DB-RCT conducted by Mohammadi et al. in children with ADHD and ASD (N = 50) showed that melatonin did not show statistically significant improvement in total duration of sleep compared to control groups that did not receive melatonin (P = 0.19) [26]. Only one study did not have a placebo group, as Malow et al. compared the pre- and post-treatment scores for children's sleep habit questionnaire [24]. They found a statistically significant improvement in sleep onset, total sleep duration, and reduced night walking, but no significant difference in sleep anxiety and parasomnias [24]. Outcomes of sleep quality between melatonin and control groups have been described in Table 2.
Table 2. Impact of melatonin on sleep quality.
Rx: treatment; SD: standard deviation; SDQ: strengths and difficulties questionnaire; WASO: wakeful after sleep onset.
*This study used children's sleep habit questionnaire, and higher values indicate more difficulties.
| Study | Outcome | Melatonin | Control | P-value | ||
| Pre-Rx score: mean (SD) | Post-Rx score: mean (SD) | Pre-Rx score: mean (SD) | Post-Rx score: mean (SD) | |||
| Malow et al.* | Sleep onset delay | 2.6(0.6) | 1.3(0.6) | none | <0.0001 | |
| Sleep duration | 6.4(1.8) | 3.7(1.3) | <0.0001 | |||
| Sleep total | 55.2(6.9) | 45.1(4.7) | <0.0001 | |||
| Sleep anxiety | 6.8 (1.9) | 6.3 (1.7) | 0.270 | |||
| Night walking | 5.3 (1.9) | 4.3 (1.4) | 0.023 | |||
| parasomnia | 9.7 (2.0) | 9.2 (2.1) | 0.780 | |||
| Sleep-disordered breathing | 3.8 (1.2) | 3.5 (0.6) | 0.170 | |||
| Daytime sleepiness | 14.1 (2.4) | 12.6 (2.7) | 0.129 | |||
| Bedtime resistance | 10.7 (4.2) | 8.3 (2.3) | 0.008 | |||
| Cortesi et al. | Sleep total (minutes) | 410.3 (45.1) | 481.1 (33.2) | 413.0 (45.1) | 416.2 (43.6) | <0.001 |
| Sleep onset latency (minutes) | 81.2 (32.4) | 45.2 (23.2) | 78.2 (33.8) | 79.6 (31.9) | <0.001 | |
| WASO (minutes) | 73.7 (45.0) | 42.2 (22.4) | 69.75 (45.21) | 70.2 (42.8) | <0.001 | |
| Gringras et al. | Total sleep time (minutes) | 457.2 | 508.8 (10.5) | 459.9 | 478.6 (10.8) | 0.034 |
| Sleep latency (minutes) | 95.2 | 57.3 (6.8) | 98.8 | 86.2 (7.0) | 0.011 | |
| Maras et al. | Sleep latency (minutes) | 95.2 | 46.6 (10.2) | 98.8 | 65.2 (8.3) | <0.001 |
| Schroder et al. | SDQ | Mean difference -0.57 (0.3) | Mean difference 0.16 (0.3) | 0.076 | ||
| Mohammadi et al. | Total sleep duration (in hours) | 8 | 8.5 | 8.8 | 8.3 | 0.19 |
Adverse events
Melatonin is safe and widely used for sleep disorders.
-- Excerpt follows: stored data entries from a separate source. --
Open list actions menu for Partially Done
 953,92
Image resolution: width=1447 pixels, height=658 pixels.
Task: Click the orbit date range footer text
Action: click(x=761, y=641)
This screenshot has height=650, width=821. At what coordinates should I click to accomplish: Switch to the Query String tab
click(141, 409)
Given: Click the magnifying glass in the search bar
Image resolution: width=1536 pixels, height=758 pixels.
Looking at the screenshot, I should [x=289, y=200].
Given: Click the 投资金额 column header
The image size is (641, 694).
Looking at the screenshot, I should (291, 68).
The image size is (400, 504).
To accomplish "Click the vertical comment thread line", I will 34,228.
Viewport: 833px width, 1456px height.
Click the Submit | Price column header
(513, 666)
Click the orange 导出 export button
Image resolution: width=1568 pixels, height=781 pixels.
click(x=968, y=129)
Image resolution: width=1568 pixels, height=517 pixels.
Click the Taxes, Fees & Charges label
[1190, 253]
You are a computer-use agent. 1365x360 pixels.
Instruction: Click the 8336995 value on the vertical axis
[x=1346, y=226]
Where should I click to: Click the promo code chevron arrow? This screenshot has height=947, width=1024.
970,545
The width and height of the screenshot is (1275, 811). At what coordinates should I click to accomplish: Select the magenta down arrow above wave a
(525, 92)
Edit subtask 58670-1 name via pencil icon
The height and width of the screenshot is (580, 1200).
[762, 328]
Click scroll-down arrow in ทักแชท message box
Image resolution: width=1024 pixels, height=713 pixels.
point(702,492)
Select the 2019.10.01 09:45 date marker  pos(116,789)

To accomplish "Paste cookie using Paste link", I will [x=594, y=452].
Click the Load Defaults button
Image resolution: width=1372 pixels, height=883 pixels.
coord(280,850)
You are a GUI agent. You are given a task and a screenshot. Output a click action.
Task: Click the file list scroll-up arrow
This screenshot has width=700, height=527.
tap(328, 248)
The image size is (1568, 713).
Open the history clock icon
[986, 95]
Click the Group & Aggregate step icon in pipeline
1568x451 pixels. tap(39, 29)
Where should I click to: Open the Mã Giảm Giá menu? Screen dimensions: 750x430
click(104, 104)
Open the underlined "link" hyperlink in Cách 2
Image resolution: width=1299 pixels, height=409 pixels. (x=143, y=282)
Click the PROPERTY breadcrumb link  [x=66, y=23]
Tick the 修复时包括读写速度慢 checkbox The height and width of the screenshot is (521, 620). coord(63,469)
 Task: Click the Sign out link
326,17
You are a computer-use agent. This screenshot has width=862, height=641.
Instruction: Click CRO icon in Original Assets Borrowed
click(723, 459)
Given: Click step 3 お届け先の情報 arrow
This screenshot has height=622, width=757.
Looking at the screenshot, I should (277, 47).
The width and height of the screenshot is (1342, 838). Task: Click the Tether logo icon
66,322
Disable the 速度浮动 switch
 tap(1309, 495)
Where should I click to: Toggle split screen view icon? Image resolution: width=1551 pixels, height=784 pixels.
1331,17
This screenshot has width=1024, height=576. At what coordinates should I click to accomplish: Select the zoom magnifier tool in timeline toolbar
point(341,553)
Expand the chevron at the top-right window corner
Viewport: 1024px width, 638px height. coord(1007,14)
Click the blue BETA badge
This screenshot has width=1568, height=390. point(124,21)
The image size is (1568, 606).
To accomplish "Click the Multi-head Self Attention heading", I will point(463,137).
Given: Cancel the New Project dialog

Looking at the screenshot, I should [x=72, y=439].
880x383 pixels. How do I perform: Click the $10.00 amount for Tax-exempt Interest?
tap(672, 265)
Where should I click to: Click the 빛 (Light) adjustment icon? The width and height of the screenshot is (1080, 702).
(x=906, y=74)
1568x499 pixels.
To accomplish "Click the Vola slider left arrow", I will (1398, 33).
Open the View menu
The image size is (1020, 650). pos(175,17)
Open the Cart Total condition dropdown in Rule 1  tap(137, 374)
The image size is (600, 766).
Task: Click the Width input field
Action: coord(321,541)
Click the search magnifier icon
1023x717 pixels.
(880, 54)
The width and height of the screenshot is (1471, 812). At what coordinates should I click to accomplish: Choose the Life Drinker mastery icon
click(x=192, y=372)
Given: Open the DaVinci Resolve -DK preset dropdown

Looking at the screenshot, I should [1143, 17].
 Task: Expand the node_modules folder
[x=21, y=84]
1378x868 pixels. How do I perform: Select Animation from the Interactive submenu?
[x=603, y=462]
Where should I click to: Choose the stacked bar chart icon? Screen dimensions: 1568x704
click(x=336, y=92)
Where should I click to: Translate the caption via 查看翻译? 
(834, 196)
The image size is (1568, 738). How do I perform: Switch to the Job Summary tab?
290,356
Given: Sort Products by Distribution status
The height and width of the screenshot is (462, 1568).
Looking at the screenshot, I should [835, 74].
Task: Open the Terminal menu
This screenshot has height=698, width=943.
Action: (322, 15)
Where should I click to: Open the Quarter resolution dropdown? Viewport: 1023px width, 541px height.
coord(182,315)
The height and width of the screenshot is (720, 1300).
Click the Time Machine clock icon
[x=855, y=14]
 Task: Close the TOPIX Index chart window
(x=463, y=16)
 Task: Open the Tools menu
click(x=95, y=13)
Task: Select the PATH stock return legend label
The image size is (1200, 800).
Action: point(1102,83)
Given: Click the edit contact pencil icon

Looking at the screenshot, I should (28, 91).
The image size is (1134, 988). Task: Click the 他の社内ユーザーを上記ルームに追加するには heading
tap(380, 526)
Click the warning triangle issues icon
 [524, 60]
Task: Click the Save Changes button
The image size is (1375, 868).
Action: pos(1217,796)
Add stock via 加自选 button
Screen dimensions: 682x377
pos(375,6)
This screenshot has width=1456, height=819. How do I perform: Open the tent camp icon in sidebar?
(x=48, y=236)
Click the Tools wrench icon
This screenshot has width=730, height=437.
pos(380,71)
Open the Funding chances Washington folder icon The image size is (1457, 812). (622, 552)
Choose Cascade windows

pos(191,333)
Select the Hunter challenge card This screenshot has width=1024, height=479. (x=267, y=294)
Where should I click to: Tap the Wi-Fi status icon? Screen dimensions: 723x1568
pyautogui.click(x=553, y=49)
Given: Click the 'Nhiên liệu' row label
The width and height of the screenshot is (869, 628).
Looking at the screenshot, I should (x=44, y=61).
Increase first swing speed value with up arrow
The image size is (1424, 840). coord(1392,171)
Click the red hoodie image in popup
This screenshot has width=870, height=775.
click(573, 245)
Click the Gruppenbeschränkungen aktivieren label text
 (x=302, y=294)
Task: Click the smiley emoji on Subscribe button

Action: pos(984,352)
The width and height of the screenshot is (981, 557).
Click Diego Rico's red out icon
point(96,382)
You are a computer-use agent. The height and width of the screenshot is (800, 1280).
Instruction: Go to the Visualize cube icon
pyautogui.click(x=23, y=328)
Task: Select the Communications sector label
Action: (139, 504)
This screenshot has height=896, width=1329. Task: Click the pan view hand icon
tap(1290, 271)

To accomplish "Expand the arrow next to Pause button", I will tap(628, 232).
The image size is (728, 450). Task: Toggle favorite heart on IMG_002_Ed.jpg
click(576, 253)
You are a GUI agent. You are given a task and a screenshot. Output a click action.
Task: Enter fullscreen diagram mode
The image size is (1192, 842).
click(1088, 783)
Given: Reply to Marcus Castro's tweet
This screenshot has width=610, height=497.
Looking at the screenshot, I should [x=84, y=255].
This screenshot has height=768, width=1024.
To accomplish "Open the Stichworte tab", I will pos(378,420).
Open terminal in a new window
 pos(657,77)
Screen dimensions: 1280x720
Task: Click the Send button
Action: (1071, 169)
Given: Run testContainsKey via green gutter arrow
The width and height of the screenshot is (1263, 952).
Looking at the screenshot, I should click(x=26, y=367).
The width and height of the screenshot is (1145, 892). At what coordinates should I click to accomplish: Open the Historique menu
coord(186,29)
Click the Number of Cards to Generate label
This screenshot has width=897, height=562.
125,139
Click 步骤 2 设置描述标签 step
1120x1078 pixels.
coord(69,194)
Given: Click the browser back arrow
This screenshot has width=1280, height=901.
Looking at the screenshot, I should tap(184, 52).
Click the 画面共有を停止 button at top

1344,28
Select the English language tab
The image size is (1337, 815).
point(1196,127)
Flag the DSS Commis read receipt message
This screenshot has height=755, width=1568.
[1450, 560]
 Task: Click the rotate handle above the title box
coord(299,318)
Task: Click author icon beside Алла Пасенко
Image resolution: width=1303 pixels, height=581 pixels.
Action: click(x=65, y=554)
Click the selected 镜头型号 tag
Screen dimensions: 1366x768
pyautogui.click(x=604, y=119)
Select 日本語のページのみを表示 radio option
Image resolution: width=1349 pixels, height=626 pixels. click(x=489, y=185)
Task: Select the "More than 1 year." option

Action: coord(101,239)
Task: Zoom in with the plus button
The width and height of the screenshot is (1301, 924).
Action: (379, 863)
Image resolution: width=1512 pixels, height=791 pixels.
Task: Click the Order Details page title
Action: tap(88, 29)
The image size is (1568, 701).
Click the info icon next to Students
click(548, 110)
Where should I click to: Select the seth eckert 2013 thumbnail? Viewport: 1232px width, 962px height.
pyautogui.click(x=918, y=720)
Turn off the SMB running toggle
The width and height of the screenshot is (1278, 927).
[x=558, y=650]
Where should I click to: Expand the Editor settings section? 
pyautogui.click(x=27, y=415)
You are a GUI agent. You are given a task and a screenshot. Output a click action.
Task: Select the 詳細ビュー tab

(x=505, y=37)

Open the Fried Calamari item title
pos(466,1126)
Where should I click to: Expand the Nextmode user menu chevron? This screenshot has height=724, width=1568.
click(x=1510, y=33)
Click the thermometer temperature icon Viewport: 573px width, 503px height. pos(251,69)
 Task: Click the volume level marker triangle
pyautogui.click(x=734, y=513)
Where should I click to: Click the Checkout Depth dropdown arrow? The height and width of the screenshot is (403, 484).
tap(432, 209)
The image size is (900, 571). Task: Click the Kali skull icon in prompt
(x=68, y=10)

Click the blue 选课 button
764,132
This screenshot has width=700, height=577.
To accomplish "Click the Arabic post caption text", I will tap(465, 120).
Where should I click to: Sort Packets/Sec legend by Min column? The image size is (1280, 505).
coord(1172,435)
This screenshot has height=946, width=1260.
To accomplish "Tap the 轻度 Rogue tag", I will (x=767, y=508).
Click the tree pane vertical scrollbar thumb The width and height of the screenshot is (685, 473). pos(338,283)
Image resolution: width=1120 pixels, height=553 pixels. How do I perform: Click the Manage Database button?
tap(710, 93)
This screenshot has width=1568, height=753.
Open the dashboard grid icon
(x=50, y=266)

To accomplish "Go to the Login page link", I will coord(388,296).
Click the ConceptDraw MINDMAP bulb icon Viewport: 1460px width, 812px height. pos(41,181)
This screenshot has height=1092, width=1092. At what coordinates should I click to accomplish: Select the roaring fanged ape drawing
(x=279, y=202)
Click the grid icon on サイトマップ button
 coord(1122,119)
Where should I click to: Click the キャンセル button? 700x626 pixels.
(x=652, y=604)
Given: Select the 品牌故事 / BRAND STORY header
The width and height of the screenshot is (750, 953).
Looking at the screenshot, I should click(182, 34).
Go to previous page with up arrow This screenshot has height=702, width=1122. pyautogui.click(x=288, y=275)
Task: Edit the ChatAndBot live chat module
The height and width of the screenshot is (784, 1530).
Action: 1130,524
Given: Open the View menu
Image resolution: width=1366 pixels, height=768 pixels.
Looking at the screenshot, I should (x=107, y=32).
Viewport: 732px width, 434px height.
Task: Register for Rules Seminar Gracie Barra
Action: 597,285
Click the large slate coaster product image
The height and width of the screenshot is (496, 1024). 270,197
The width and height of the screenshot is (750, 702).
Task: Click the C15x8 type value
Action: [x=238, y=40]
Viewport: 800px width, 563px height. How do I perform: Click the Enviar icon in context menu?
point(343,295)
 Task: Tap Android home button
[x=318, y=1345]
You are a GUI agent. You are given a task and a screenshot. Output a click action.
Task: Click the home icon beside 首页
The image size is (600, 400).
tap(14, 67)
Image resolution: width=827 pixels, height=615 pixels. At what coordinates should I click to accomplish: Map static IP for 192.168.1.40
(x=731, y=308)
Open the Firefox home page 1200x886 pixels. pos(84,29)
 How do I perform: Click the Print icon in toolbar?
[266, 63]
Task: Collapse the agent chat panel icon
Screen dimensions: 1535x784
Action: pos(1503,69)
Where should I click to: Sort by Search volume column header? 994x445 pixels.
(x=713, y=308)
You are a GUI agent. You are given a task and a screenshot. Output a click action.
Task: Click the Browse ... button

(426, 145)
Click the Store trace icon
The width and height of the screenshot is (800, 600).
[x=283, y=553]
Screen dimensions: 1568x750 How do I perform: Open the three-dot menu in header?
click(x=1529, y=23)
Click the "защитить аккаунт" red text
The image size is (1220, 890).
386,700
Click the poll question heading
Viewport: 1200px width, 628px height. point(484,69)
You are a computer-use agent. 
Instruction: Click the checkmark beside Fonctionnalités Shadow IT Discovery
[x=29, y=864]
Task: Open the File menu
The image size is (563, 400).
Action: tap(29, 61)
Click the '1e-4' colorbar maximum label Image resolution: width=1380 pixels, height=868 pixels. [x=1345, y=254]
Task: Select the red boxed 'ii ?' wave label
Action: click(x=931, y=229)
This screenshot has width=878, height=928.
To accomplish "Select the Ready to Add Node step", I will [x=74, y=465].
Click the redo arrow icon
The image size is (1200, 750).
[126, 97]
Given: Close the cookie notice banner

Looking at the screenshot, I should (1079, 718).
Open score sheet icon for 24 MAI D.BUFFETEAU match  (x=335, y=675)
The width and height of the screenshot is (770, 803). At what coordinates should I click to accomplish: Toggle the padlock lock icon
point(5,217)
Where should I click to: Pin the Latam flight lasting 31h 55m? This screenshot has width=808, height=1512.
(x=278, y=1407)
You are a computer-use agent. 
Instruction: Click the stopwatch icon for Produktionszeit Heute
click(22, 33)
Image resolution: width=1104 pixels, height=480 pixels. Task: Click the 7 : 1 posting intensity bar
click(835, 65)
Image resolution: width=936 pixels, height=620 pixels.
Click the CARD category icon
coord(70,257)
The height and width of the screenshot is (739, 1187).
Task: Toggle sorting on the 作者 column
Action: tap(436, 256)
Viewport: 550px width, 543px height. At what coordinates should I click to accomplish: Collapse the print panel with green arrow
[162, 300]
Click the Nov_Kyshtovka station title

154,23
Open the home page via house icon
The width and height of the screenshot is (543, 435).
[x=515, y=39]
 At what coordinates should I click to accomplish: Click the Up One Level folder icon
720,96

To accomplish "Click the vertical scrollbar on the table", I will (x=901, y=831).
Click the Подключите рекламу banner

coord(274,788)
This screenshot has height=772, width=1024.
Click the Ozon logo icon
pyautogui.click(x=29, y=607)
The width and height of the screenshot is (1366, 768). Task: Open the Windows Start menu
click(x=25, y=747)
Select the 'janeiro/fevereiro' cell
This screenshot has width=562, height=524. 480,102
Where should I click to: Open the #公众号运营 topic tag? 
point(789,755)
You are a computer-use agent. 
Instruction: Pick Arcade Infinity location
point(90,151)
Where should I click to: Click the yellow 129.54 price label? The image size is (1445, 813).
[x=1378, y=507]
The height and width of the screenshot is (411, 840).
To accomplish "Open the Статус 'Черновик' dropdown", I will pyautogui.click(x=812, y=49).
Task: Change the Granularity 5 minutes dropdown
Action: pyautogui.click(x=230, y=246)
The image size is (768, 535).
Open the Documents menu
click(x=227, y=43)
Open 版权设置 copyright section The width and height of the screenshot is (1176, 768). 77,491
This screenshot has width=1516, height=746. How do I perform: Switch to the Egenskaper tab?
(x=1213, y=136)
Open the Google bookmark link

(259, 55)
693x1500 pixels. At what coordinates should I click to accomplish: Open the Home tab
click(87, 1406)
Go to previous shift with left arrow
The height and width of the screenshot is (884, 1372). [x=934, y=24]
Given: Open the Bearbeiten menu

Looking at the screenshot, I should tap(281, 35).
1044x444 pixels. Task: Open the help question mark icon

As per a 52-week long-term study, the most common side effects with melatonin include fatigue (18.9%), vomiting (16.8%), mood swings (13.7%), and upper respiratory infection (10.5%) [21].
Limitations of studies
The studies mentioned in our systematic review had some limitations. RCT by Malow et al. did not compare the results of the melatonin group with placebo [24]. DB-RCT by Cortesi et al. was conducted for 12 weeks that only validates short-term efficacy of melatonin, but on the contrary, Maras et al. conducted DB-RCT for the 52-week period to justify melatonin’s long-term efficacy and safety [21,23]. We cannot generalize the study results in ASD with/without ADHD patients to children with other psychiatric illnesses. Also, participants were compliant with medication after receiving parental consent, which may not be the scenario in the general population. In DB-RCT by Schroder et al., no supporting evidence existed for change in internalizing behavior evaluated by caregivers; the small sample size was not efficiently powered to detect the difference in sleep effect and behavior [25]. In the DB-RCT by Gringras et al. sleep monitoring was measured by actigraphy due to refusal to wear the device by the patient [22]. RCT by Maras et al. was open-label and a follow-up study of Gringras et al. study, and so it is possible that the improvement in the intervention group could be due to the efficacy of melatonin versus spontaneous remission in this long-term study [21-22].
Conclusions
Patients with ASD and/or ADHD showed improvement in total sleep time, sleep latency and improved uninterrupted sleep with melatonin, and augmented by combination management with melatonin and CBT. There was an improvement in externalizing behavior and subsequent improvement in the caregiver’s quality of life. Melatonin is a well-tolerated and safe medication in the dose range of 2-10 mg/day in the child and adolescent population. The efficacy and safety were proved by both short-term and long-term DB-RCTs.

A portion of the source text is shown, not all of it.